_Required work_. Write out, word for word, the line that contains "Task: Open the drawer's three-dot menu" and each line after it down to the last line of the data below. Include nothing more.

[Stored items]
_ _ _
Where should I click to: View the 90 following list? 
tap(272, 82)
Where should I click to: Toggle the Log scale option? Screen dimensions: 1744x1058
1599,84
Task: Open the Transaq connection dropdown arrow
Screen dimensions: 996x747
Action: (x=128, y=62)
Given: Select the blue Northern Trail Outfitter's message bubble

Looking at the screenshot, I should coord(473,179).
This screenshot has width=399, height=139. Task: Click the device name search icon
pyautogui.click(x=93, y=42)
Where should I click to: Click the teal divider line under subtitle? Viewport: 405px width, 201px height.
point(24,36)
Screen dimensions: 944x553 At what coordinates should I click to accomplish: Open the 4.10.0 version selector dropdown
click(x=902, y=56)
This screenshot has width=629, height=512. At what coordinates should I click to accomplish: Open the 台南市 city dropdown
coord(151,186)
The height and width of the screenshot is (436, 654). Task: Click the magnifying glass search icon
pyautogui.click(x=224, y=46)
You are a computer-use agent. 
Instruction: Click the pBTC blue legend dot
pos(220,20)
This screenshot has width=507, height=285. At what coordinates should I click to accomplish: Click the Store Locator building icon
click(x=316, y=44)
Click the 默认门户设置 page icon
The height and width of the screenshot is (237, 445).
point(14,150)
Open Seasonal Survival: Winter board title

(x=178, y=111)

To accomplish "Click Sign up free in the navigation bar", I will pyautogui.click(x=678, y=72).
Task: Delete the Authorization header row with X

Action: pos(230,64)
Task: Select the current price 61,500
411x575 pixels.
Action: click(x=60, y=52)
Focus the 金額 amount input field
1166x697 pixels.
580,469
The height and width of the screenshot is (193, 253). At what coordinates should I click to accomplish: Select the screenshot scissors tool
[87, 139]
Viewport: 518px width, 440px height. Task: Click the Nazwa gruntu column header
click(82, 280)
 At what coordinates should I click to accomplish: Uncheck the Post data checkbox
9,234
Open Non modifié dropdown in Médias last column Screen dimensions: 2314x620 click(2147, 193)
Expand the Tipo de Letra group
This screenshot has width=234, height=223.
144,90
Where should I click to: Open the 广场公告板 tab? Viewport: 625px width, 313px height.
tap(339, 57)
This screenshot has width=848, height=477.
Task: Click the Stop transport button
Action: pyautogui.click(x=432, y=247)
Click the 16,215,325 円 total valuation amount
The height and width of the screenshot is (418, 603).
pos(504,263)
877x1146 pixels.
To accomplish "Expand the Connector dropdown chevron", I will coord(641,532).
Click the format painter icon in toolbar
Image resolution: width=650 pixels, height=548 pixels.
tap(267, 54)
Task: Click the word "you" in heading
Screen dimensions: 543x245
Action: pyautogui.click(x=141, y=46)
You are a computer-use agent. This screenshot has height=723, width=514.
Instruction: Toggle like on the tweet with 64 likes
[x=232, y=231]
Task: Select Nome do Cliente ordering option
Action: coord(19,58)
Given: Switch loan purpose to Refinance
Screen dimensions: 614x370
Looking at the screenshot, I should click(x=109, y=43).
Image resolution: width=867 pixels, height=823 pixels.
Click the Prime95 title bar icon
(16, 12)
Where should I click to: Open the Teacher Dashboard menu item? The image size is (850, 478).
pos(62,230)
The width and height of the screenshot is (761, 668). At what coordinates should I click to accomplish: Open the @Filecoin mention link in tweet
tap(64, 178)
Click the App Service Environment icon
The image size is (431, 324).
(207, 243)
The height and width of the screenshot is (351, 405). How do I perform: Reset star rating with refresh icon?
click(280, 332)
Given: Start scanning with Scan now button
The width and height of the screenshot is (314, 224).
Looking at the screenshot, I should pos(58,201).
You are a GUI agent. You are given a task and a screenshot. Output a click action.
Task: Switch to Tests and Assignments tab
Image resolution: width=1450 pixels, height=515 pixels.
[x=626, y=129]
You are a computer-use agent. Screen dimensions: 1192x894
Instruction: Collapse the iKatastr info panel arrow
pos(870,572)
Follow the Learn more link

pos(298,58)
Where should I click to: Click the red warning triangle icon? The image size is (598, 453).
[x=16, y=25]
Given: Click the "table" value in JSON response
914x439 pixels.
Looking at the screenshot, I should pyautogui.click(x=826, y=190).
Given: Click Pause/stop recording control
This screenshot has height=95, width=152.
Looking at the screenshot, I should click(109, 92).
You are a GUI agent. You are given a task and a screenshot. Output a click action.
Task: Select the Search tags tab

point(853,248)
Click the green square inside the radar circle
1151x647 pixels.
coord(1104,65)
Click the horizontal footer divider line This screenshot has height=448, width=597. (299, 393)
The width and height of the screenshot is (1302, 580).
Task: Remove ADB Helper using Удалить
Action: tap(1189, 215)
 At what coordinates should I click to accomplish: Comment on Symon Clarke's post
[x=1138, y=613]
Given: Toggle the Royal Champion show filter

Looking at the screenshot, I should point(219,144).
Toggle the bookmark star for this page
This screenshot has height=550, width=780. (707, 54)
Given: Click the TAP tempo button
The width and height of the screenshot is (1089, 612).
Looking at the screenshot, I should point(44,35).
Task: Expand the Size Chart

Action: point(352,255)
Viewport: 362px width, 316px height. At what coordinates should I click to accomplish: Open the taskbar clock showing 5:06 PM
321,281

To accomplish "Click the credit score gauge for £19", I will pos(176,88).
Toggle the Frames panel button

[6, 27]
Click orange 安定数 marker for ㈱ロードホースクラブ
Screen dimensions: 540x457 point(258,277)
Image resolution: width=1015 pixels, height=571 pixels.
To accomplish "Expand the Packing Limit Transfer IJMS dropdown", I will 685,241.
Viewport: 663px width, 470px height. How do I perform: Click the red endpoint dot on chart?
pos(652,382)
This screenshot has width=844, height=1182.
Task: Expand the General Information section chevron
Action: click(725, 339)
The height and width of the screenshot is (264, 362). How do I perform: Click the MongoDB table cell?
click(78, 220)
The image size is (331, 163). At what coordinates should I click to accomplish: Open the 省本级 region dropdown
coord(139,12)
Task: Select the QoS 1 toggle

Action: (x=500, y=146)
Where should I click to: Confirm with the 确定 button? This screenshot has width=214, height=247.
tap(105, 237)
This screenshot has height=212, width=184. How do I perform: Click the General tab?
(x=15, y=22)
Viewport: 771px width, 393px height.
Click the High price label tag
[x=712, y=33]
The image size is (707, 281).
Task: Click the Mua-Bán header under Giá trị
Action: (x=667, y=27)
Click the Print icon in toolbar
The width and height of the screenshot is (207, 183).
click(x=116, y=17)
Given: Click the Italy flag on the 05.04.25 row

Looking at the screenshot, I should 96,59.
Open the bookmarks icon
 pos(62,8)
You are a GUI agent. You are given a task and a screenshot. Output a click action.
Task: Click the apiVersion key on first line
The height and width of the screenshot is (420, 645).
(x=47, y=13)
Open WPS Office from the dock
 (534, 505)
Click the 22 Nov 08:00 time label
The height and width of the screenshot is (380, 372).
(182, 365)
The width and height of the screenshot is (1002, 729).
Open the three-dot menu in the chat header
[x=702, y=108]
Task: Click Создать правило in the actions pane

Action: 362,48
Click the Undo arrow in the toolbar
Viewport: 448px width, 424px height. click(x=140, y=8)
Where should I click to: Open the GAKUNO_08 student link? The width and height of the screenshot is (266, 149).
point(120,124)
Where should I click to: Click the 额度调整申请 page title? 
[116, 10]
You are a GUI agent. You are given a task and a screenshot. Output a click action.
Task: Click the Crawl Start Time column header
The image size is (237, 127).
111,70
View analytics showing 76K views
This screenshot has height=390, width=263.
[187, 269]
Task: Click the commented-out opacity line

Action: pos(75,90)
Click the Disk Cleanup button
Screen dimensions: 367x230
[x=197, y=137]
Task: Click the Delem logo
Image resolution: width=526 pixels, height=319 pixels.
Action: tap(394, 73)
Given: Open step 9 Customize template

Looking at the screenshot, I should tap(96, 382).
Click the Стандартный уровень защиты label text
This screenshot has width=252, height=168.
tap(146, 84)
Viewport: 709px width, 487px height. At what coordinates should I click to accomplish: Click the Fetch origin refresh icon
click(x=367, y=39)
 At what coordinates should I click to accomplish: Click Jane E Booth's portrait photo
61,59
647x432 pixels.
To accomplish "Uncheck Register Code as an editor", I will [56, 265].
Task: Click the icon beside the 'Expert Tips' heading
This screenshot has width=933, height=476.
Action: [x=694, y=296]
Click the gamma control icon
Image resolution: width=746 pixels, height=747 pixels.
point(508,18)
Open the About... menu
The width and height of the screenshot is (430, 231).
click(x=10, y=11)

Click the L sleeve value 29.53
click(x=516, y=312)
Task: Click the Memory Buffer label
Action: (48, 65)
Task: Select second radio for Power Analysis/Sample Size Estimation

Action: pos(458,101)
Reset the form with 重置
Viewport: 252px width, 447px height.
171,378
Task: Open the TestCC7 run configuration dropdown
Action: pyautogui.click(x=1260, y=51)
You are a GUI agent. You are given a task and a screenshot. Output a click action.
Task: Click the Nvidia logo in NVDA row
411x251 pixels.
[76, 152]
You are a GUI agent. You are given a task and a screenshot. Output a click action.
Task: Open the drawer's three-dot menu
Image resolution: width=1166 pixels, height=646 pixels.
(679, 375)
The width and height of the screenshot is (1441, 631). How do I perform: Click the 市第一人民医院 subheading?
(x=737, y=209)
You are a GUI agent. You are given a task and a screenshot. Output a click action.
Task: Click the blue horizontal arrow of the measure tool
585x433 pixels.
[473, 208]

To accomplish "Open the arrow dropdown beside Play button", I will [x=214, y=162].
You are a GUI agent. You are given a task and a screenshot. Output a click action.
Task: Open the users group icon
_ _ _
_The answer_.
Task: Open the drawer's three-dot menu
Image resolution: width=1166 pixels, height=646 pixels.
(679, 375)
The width and height of the screenshot is (1441, 631). How do I perform: Click the 市第一人民医院 subheading?
(x=737, y=209)
You are a GUI agent. You are given a task and a screenshot. Output a click action.
Task: Click the blue horizontal arrow of the measure tool
585x433 pixels.
[473, 208]

To accomplish "Open the arrow dropdown beside Play button", I will [x=214, y=162].
You are a GUI agent. You are given a task and a screenshot. Output a click action.
Task: Open the users group icon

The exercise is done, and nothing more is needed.